Output must match the records, character for character.
START Data listing
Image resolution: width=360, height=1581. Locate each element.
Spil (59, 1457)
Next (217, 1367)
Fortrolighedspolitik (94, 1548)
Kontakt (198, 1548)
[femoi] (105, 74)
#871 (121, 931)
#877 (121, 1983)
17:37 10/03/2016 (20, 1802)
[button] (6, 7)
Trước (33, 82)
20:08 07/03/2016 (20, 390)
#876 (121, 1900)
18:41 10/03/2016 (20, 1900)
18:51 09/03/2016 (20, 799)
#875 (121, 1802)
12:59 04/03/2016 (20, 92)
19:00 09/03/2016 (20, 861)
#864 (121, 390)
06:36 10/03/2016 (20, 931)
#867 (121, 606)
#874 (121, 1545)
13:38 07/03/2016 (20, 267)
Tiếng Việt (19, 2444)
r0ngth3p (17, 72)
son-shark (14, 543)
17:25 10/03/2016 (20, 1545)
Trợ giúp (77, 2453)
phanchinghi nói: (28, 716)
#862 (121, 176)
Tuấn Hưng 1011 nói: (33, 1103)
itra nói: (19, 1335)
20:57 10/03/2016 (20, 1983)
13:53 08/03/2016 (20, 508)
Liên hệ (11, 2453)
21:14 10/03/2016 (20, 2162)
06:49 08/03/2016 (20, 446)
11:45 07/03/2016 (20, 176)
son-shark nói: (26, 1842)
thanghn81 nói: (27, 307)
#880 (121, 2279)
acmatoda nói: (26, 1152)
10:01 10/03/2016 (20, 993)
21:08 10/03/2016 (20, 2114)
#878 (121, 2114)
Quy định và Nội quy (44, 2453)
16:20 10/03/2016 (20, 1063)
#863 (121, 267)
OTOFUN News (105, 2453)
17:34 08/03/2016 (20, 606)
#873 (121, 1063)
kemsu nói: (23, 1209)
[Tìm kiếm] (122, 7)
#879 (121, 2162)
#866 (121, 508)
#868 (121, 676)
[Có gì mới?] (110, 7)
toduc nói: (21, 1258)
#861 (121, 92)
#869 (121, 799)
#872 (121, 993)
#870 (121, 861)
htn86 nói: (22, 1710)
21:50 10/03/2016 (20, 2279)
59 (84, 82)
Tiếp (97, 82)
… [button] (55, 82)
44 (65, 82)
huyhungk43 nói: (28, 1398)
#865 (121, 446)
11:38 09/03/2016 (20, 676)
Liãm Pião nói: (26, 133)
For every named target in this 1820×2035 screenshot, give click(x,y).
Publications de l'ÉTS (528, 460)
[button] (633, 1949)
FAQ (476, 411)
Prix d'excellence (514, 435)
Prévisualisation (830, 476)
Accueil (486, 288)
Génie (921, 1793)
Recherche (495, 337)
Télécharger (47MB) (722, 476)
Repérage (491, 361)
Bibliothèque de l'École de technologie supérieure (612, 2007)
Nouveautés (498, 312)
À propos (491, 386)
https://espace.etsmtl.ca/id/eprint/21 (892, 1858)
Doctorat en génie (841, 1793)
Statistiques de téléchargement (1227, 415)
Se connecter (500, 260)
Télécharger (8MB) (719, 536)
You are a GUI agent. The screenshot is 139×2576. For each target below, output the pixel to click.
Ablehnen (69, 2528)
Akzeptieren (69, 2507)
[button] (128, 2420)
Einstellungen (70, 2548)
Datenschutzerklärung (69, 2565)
END Data listing
_Written answer_
Image resolution: width=360, height=1581. Locate each element.
Spil (59, 1457)
Next (217, 1367)
Fortrolighedspolitik (94, 1548)
Kontakt (198, 1548)
[femoi] (105, 74)
#871 (121, 931)
#877 (121, 1983)
17:37 10/03/2016 (20, 1802)
[button] (6, 7)
Trước (33, 82)
20:08 07/03/2016 (20, 390)
#876 (121, 1900)
18:41 10/03/2016 (20, 1900)
18:51 09/03/2016 (20, 799)
#875 (121, 1802)
12:59 04/03/2016 (20, 92)
19:00 09/03/2016 (20, 861)
#864 (121, 390)
06:36 10/03/2016 (20, 931)
#867 (121, 606)
#874 (121, 1545)
13:38 07/03/2016 (20, 267)
Tiếng Việt (19, 2444)
r0ngth3p (17, 72)
son-shark (14, 543)
17:25 10/03/2016 (20, 1545)
Trợ giúp (77, 2453)
phanchinghi nói: (28, 716)
#862 (121, 176)
Tuấn Hưng 1011 nói: (33, 1103)
itra nói: (19, 1335)
20:57 10/03/2016 (20, 1983)
13:53 08/03/2016 (20, 508)
Liên hệ (11, 2453)
21:14 10/03/2016 (20, 2162)
06:49 08/03/2016 (20, 446)
11:45 07/03/2016 (20, 176)
son-shark nói: (26, 1842)
thanghn81 nói: (27, 307)
#880 (121, 2279)
acmatoda nói: (26, 1152)
10:01 10/03/2016 (20, 993)
21:08 10/03/2016 (20, 2114)
#878 (121, 2114)
Quy định và Nội quy (44, 2453)
16:20 10/03/2016 (20, 1063)
#863 (121, 267)
OTOFUN News (105, 2453)
17:34 08/03/2016 (20, 606)
#873 (121, 1063)
kemsu nói: (23, 1209)
[Tìm kiếm] (122, 7)
#879 (121, 2162)
#866 (121, 508)
#868 (121, 676)
[Có gì mới?] (110, 7)
toduc nói: (21, 1258)
#861 (121, 92)
#869 (121, 799)
#872 (121, 993)
#870 (121, 861)
htn86 nói: (22, 1710)
21:50 10/03/2016 (20, 2279)
59 (84, 82)
Tiếp (97, 82)
… [button] (55, 82)
44 (65, 82)
huyhungk43 nói: (28, 1398)
#865 (121, 446)
11:38 09/03/2016 (20, 676)
Liãm Pião nói: (26, 133)
For every named target in this 1820×2035 screenshot, give click(x,y).
Publications de l'ÉTS (528, 460)
[button] (633, 1949)
FAQ (476, 411)
Prix d'excellence (514, 435)
Prévisualisation (830, 476)
Accueil (486, 288)
Génie (921, 1793)
Recherche (495, 337)
Télécharger (47MB) (722, 476)
Repérage (491, 361)
Bibliothèque de l'École de technologie supérieure (612, 2007)
Nouveautés (498, 312)
À propos (491, 386)
https://espace.etsmtl.ca/id/eprint/21 (892, 1858)
Doctorat en génie (841, 1793)
Statistiques de téléchargement (1227, 415)
Se connecter (500, 260)
Télécharger (8MB) (719, 536)
You are a GUI agent. The screenshot is 139×2576. For each target below, output the pixel to click.
Ablehnen (69, 2528)
Akzeptieren (69, 2507)
[button] (128, 2420)
Einstellungen (70, 2548)
Datenschutzerklärung (69, 2565)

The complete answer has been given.